The medieval date for the uppermost change from raised mire to poor fen in CRB93 refutes the view that the demise of raised bog was coincident with the Industrial Revolution and its consequent pollution (Meade unpublished data; Headley et al. 1992; Gilman 1994). However, the radiocarbon chronology pertains to one discrete location (CRB93), and the transition from ombrotrophic mire to fen could have been time-transgressive, perhaps explaining why historical and botanical accounts describe raised mire communities at Crymlyn Bog in the 18th century AD (Meade unpublished data).
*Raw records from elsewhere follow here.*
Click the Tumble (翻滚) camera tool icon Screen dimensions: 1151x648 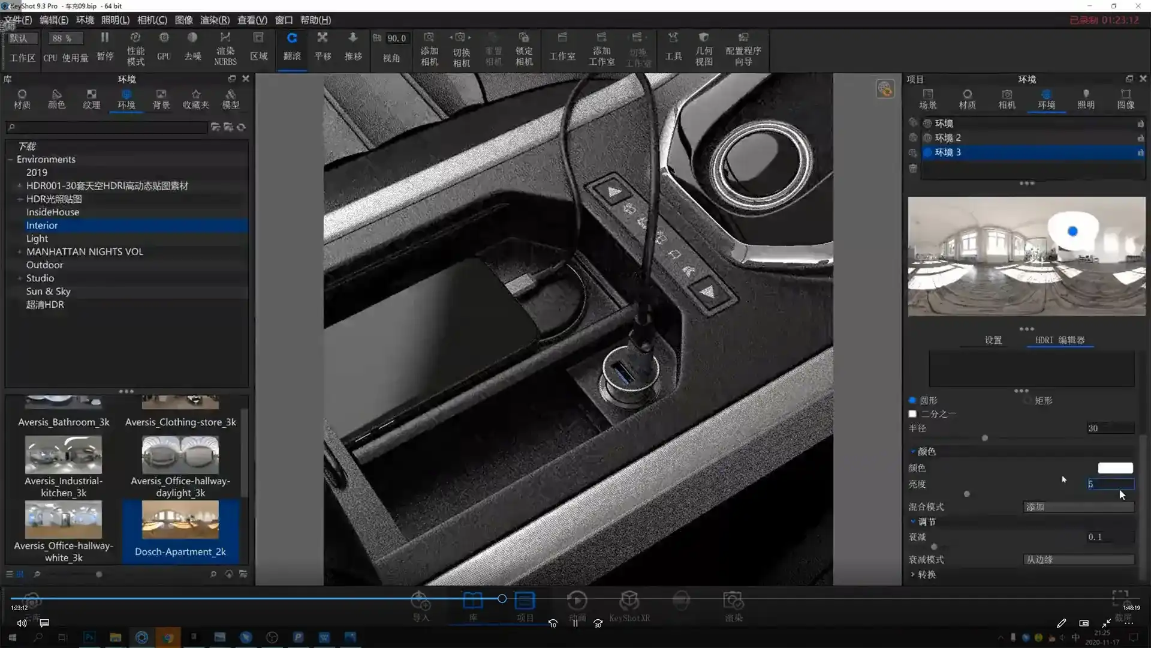coord(292,38)
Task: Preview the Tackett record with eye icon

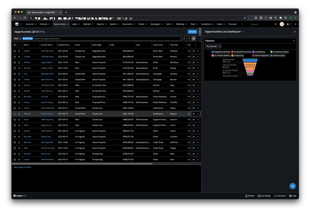Action: (194, 57)
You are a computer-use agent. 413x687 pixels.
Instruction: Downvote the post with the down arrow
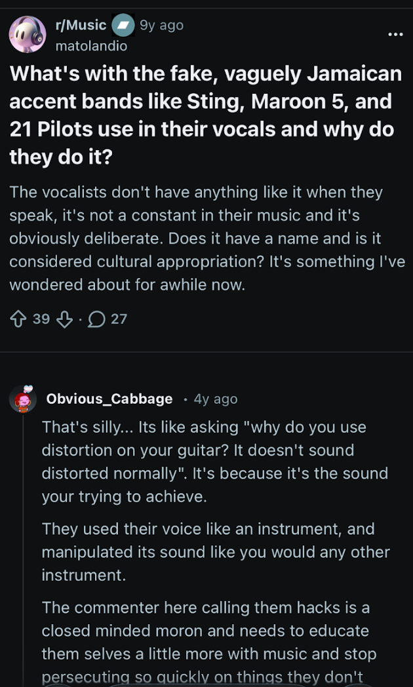coord(62,319)
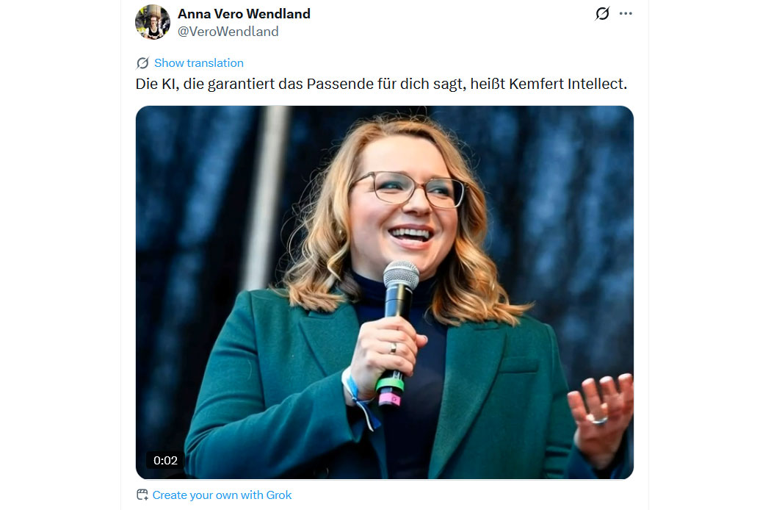Viewport: 771px width, 510px height.
Task: Open the @VeroWendland handle link
Action: pyautogui.click(x=228, y=32)
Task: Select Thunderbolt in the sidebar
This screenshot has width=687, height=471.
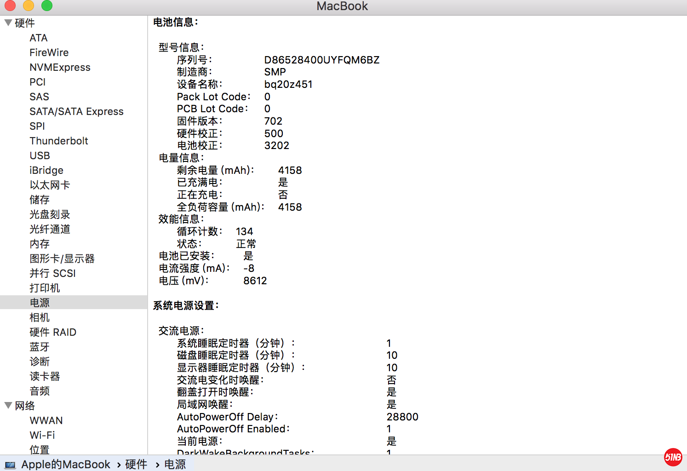Action: pyautogui.click(x=59, y=141)
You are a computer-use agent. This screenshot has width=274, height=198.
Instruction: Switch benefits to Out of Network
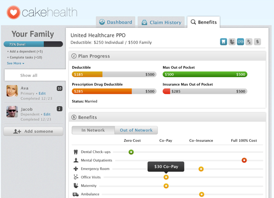tap(136, 130)
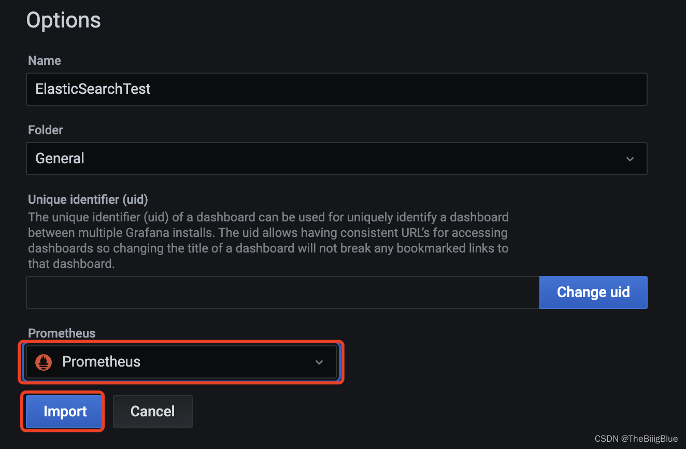The height and width of the screenshot is (449, 686).
Task: Select the ElasticSearchTest name text
Action: coord(93,89)
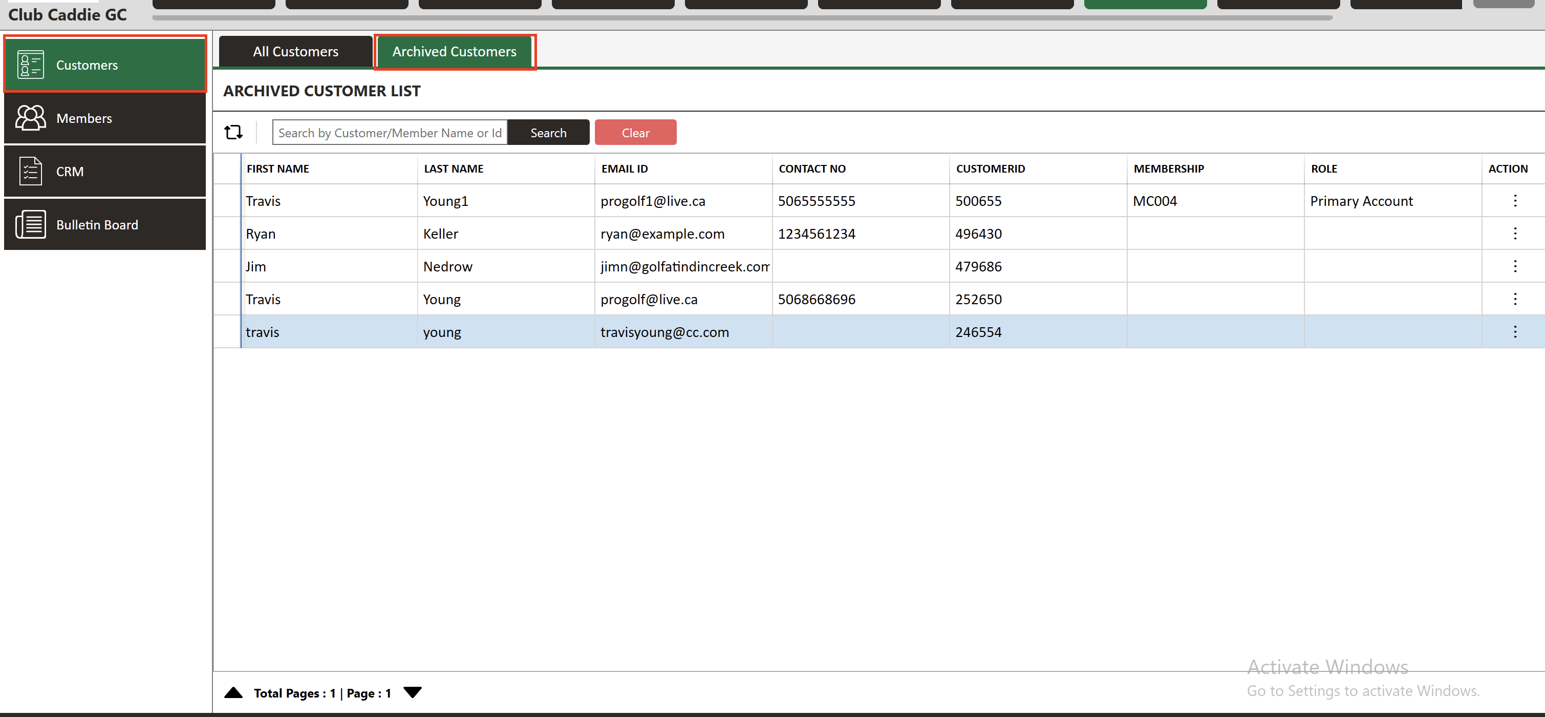Go to previous page with up arrow

click(233, 693)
Nevertheless, the change began considerably earlier than the Industrial Revolution at CRB93.
Palaeoecological investigations of many other raised bogs (e.g. Barber et al. 1994; Leah et al. 1998; Mauquoy & Barber 1999) demonstrate that mire communities have changed dramatically in the last couple of centuries. For example, Molinia caerulea and Betula spp. have invaded numerous formerly Sphagnum-rich raised mires, altering the community structure significantly. Some of these changes may be a response to new allogenic triggers, such as increased nitrogen deposition. The continuous variation in allogenic factors highlighted by the analysis of core CRB93 at Crymlyn Bog, and the other palaeoecological records mentioned above, emphasize the problem with the definition of climatic climax communities sensuClements (1916). It can rarely be assumed that allogenic forces have remained unchanged over time-scales relevant to mire succession. The palaeoecological record, however, only demonstrates the mire’s response to forcing factors, and it is therefore often difficult to ascertain the exact cause and nature of external influences.